On Saturday, Mirabai will have her shot at redemption.

But it has already been a long journey for the weightlifter from Nongpok Kakching, a village 44 km away from Manipur’s capital Imphal, who discovered her calling at the age of 12 when friends and family commended her innate strength to lift firewood.

In a field of 12 lifters on the women’s 48kg category, she ended up as one of two lifters who did not finish her event.

Mirabai Chanu failed to lift 104kg in her first attempt in clean and jerk, followed by two more attempts to pick up 106kg. In her second and third attempts, the Indian simply couldn’t lift the weight which was below her then personal best of 107 kg.

In fact out of six chances – three in snatch and three in clean and jerk – Mirabai got only one successful lift. The pressure of the first Olympic Games proved to be an issue, she would later realize.

But as she gets ready to strut her stuff in Tokyo, Rio seems like a long-forgotten memory; perhaps even a memory from a different life.
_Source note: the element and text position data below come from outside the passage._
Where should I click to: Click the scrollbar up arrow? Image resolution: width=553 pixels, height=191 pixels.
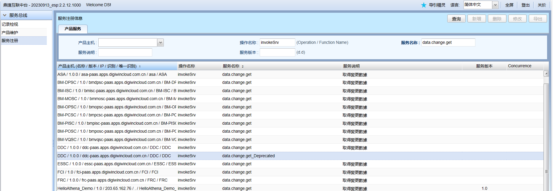tap(546, 73)
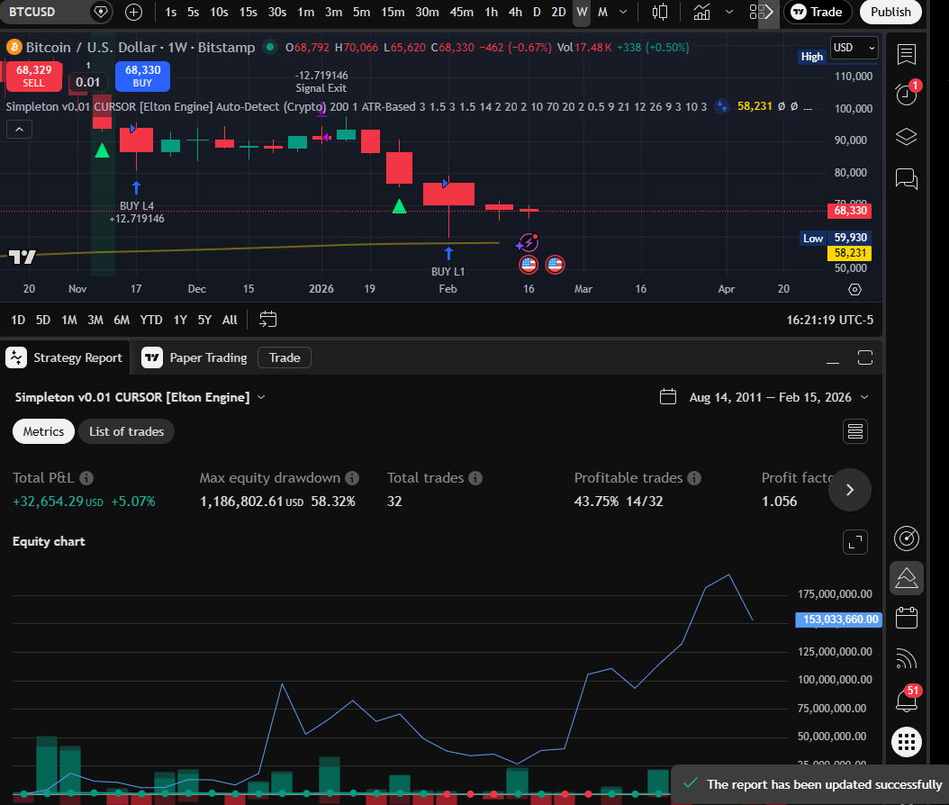The height and width of the screenshot is (805, 949).
Task: Maximize the Strategy Report panel
Action: [x=864, y=357]
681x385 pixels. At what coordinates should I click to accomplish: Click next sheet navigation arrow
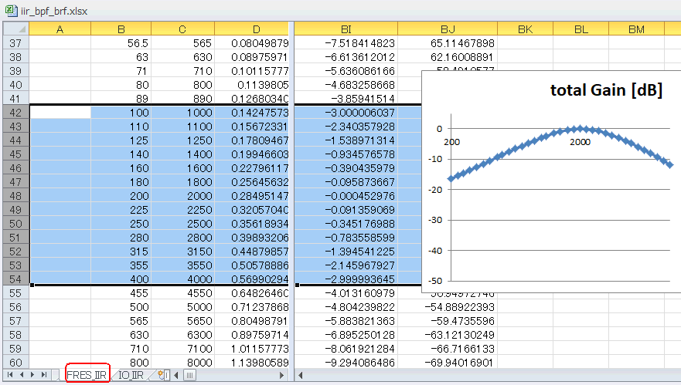click(x=32, y=375)
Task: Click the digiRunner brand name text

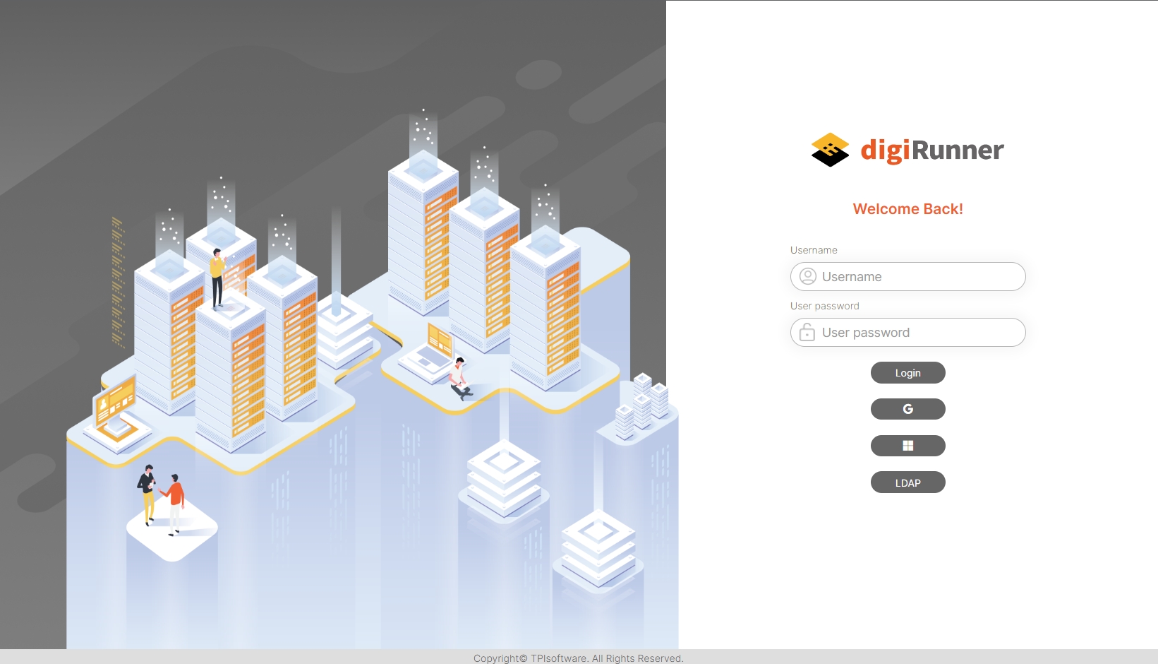Action: point(931,150)
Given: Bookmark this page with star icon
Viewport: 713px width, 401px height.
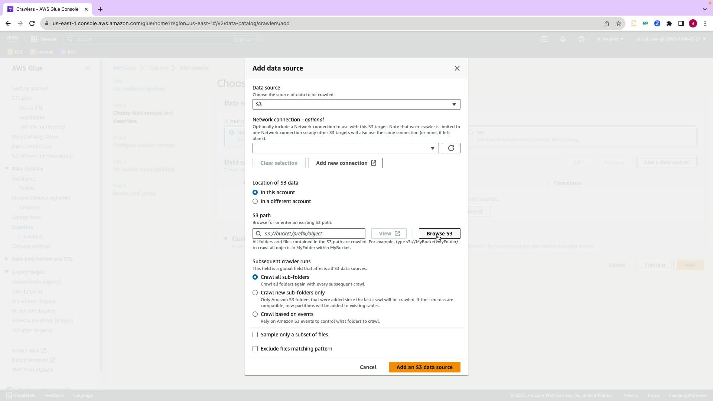Looking at the screenshot, I should tap(618, 23).
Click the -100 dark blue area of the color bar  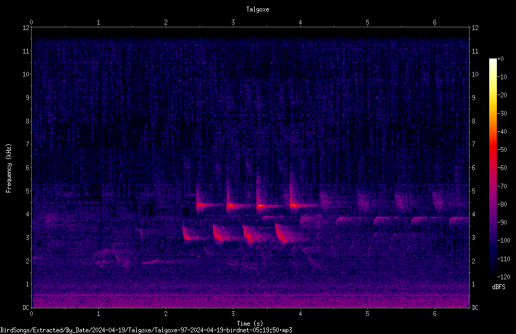pos(492,240)
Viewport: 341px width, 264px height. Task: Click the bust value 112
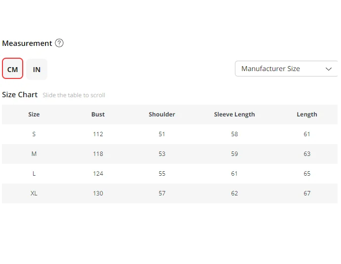(x=98, y=134)
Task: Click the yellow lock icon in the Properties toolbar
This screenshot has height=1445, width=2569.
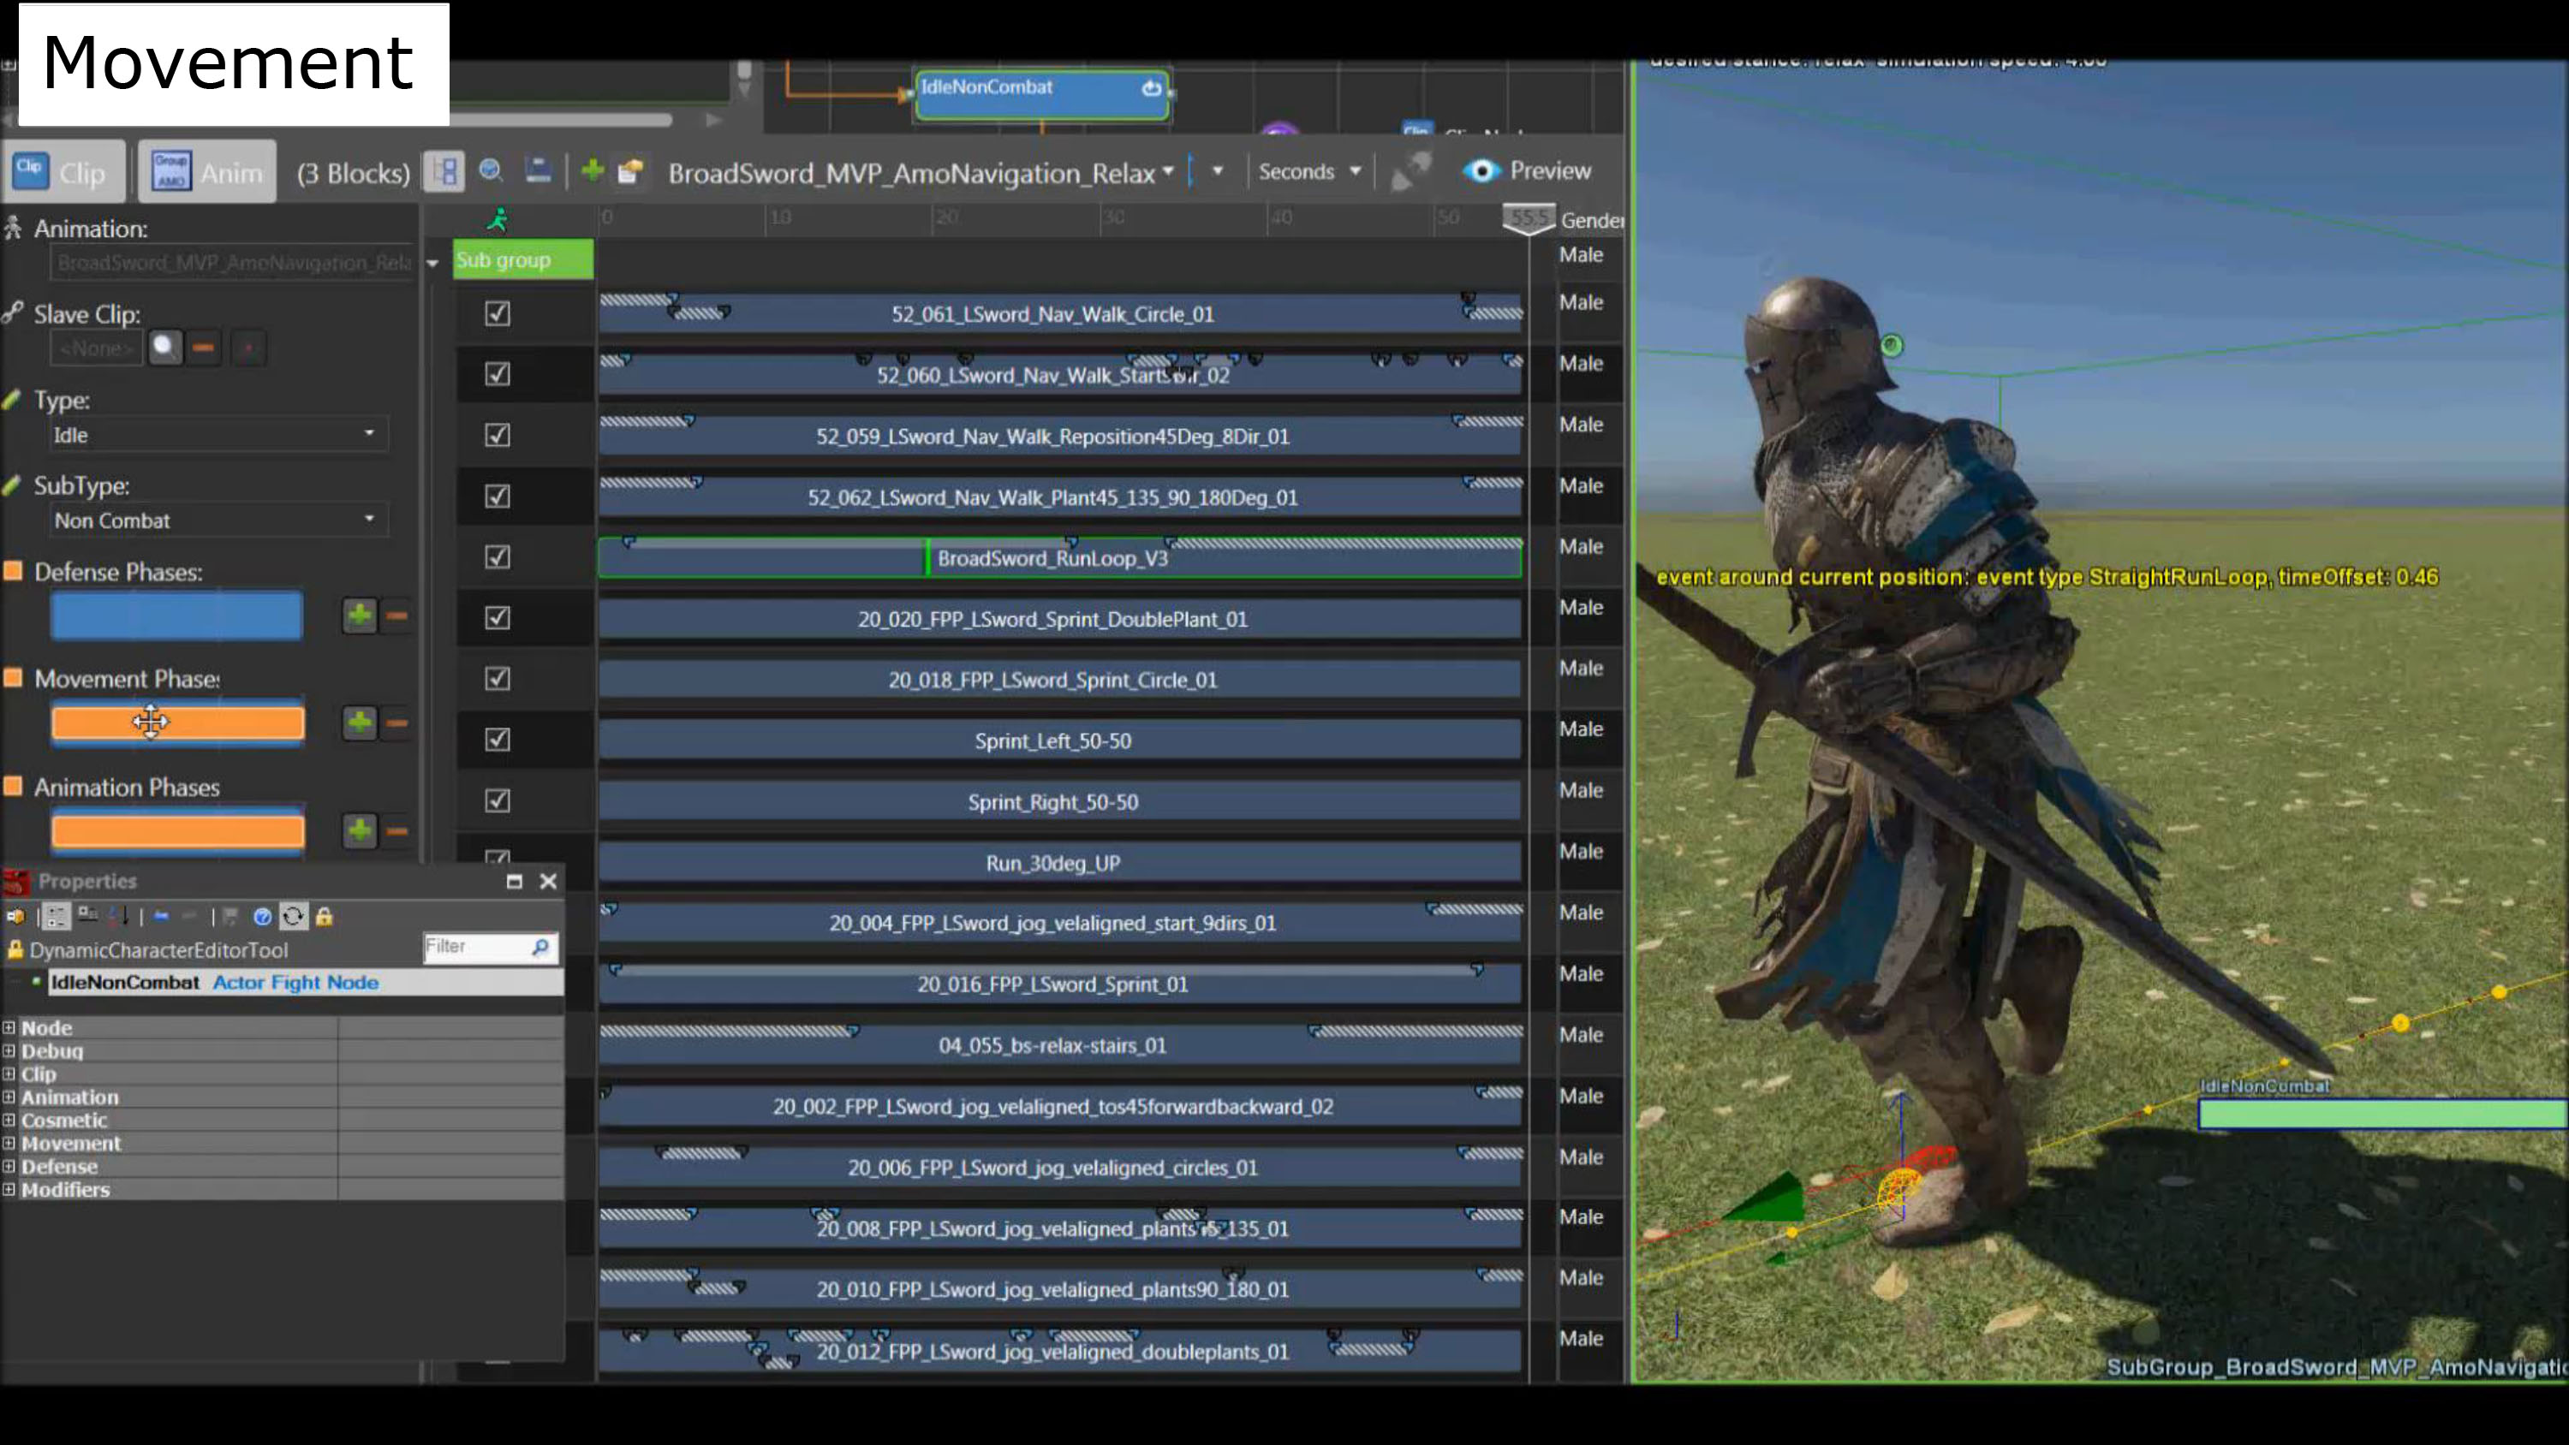Action: point(324,916)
She is a weightlifter reborn.

In 2017, she created history at the World Weightlifting Championships held in Anaheim, United States when she became only the second Indian in 22 years to clinch a gold at the World Weightlifting Championships after legendary weightlifter, Karnam Malleswari.

Malleswari had achieved this feat twice, in 1994 in Turkey, and in China in 1995.

In 2018, Chanu lifted a total of 196 kg, 86 kg in snatch, and 110 kg in clean and jerk to win India’s first gold medal in the Commonwealth Games 2018. She also broke the record for the weight category.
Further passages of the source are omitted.